Jetson-inference

To walk through the requirements for running a vAccel-enabled workload with the jetson-inference plugin, we will use a set of NVIDIA GPUs (RTX 2060 SUPER, Jetson Nano and Xavier AGX) and a common distribution like Ubuntu.

The Jetson-inference vAccel plugin is based on jetson-inference, a frontend for TensorRT, developed by NVIDIA. This intro section will serve as a guide to install TensorRT, CUDA and jetson inference on a Ubuntu 20.04 system.

Install prerequisites

The first step is to prepare the system for building and installing jetson-inference.

------------------------------------------------------------------------

Quote the Jetson-inference setup page from "To walk through" to "distribution like Ubuntu.", inclusive, copying every word as it stands.

- Dataset
------------------------------------------------------------------------

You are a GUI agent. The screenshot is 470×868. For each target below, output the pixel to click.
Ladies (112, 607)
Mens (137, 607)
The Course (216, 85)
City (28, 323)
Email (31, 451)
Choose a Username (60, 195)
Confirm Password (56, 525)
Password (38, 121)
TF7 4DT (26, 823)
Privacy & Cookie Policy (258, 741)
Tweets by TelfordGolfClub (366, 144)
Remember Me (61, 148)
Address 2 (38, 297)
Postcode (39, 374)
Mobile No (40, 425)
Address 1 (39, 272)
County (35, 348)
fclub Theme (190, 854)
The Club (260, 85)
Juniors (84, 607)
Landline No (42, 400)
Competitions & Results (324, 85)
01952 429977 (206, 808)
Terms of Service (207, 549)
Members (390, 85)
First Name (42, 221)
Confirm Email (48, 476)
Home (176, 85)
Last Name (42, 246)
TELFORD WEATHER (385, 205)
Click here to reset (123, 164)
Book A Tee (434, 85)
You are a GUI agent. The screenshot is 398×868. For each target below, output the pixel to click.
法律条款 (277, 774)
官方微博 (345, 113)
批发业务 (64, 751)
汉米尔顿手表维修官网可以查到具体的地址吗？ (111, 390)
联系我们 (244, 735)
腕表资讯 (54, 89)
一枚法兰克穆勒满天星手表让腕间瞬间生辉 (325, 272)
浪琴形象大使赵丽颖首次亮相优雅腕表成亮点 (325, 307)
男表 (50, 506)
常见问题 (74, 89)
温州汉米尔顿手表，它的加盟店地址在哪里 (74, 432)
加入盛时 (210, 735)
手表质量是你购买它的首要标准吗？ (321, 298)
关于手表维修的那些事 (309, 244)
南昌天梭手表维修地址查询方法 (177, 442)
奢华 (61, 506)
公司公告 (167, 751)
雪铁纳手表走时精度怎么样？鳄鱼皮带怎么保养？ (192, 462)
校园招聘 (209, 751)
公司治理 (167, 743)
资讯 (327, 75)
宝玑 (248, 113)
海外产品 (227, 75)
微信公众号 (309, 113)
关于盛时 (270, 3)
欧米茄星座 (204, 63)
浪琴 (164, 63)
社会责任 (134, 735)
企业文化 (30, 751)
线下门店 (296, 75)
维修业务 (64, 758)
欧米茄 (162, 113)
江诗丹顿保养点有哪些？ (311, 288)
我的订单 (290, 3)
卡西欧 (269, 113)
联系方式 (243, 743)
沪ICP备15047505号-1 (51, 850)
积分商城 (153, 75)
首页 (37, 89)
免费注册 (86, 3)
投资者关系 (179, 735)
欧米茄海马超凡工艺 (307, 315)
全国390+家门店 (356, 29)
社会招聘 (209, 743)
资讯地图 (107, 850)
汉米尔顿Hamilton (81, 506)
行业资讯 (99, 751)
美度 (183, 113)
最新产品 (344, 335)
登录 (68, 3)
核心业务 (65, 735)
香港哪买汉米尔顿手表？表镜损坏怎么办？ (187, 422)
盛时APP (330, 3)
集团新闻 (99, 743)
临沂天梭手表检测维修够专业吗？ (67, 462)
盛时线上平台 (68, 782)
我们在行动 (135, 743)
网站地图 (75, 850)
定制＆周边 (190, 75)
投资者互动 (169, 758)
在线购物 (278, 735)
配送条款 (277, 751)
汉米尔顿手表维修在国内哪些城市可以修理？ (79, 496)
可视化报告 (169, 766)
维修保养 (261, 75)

------------------------------------------------------------------------

- Final result
To walk through the requirements for running a vAccel-enabled workload with the jetson-inference plugin, we will use a set of NVIDIA GPUs (RTX 2060 SUPER, Jetson Nano and Xavier AGX) and a common distribution like Ubuntu.